EXTRACTED DATA

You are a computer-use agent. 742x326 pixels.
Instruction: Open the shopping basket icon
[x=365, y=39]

==

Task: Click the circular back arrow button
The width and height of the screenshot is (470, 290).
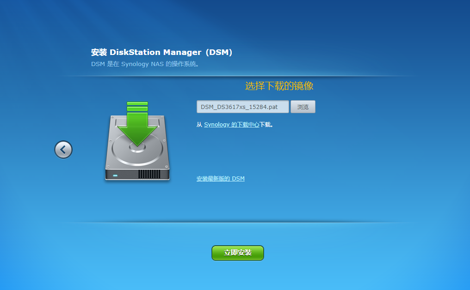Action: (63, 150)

* * *

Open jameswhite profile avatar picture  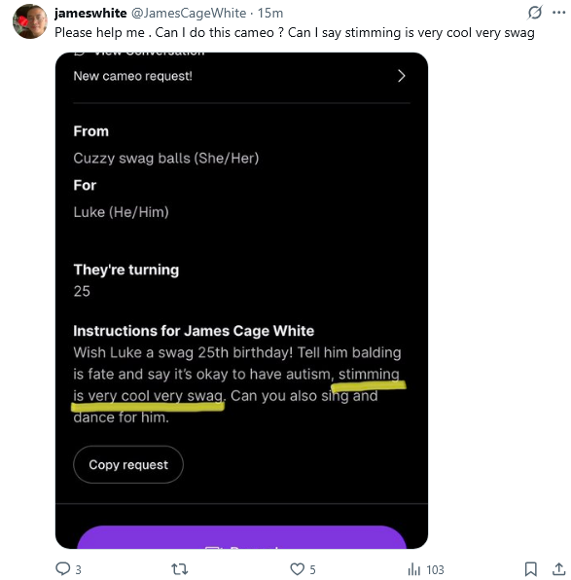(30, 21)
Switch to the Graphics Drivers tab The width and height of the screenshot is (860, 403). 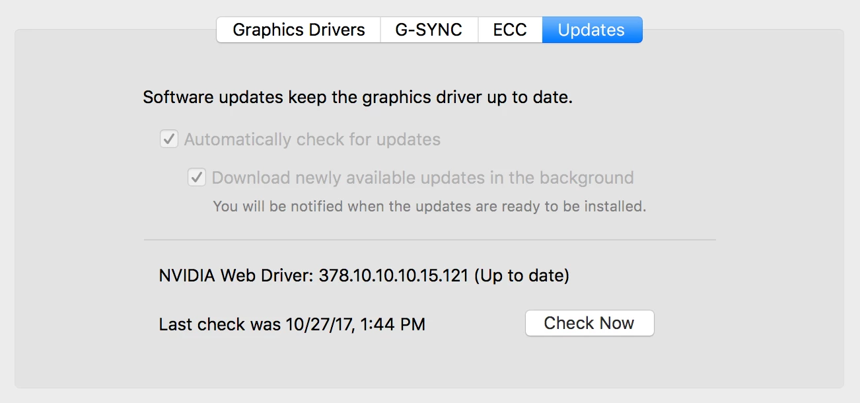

WHAT TO WORK ON
Rewrite the lines from the one with "Task: Click the circular back arrow button" up to and including the one with "Action: (63, 150)", replacing "circular" with "round" and leaving everything else unchanged. Omit the pictures from your answer.

TASK RESULT
Task: Click the round back arrow button
The width and height of the screenshot is (470, 290).
Action: (63, 150)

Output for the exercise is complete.